03. « Tirez sur le pianiste » de David Goodis, 1960; « Jules et Jim » de Henri-Pierre Roché, 1961 ; « Farenheït 451 » de Ray Bradbury, 1966 ; « La mariée était en noir »  1967 et « La Sirène du Mississippi » 1969, de William Irish.

04. « La Promesse de l’Aube » (1960, Gallimard)

05. « Les films de ma vie » de François Truffaut, Flammarion, 1975.

06. « Romain Gary, Le Nomade multiple », 2 CD, entretien avec André Bourin, Archives Sonores, Les grandes heures Ina / France Culture, diffusées sur France Culture en mai et juin 1969.

07. « Les Racines du Ciel » de Romain Gary en 1956 et « La Vie Devant Soi » d’Emile Ajar en 1975.

08. Il signe Emile Ajar « Gros-Câlin » en 1974, « La Vie Devant Soi » en 1975 et « L’Angoisse du roi Salomon » en 1979, Gallimard.

09. Entretien télévisé avec Jacques Busnel dans l’appartement parisien de Romain Gary, archives Ina.

10. « Romain Gary, le caméléon » de Myriam Anissimov, Ed.
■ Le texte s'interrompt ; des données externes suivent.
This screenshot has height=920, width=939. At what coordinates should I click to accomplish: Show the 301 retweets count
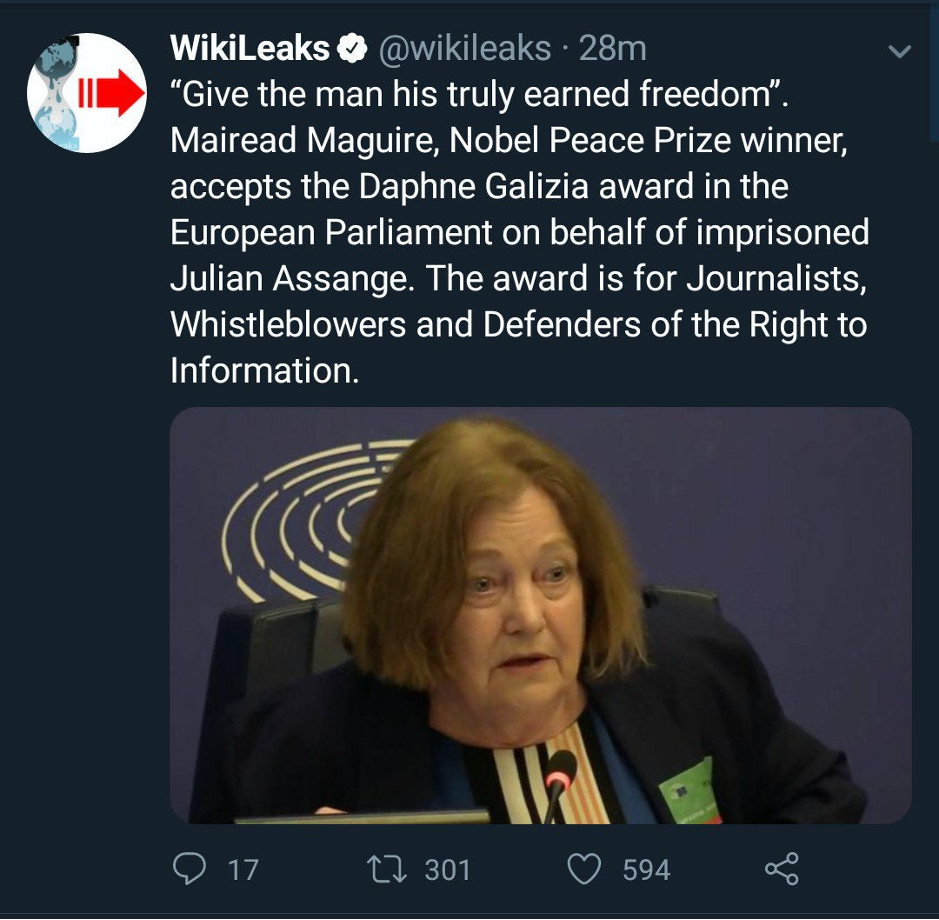pos(447,869)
Denoël.

11. « François Truffaut » d’Antoine de Baecque et Serge Toubiana, Biographies, Ed. Gallimard, 1996.

12. « La Nuit Sera Calme », 1974, Gallimard.

13. Citation de Romain Gary, au sujet du recueil de nouvelles « Les oiseaux vont mourir au Pérou (Gloire à nos illustres pionniers) », Folio, 2009.

14. Apostrophes, interview de Paul Pavlowitch, 1981, Antenne 2, archives Ina.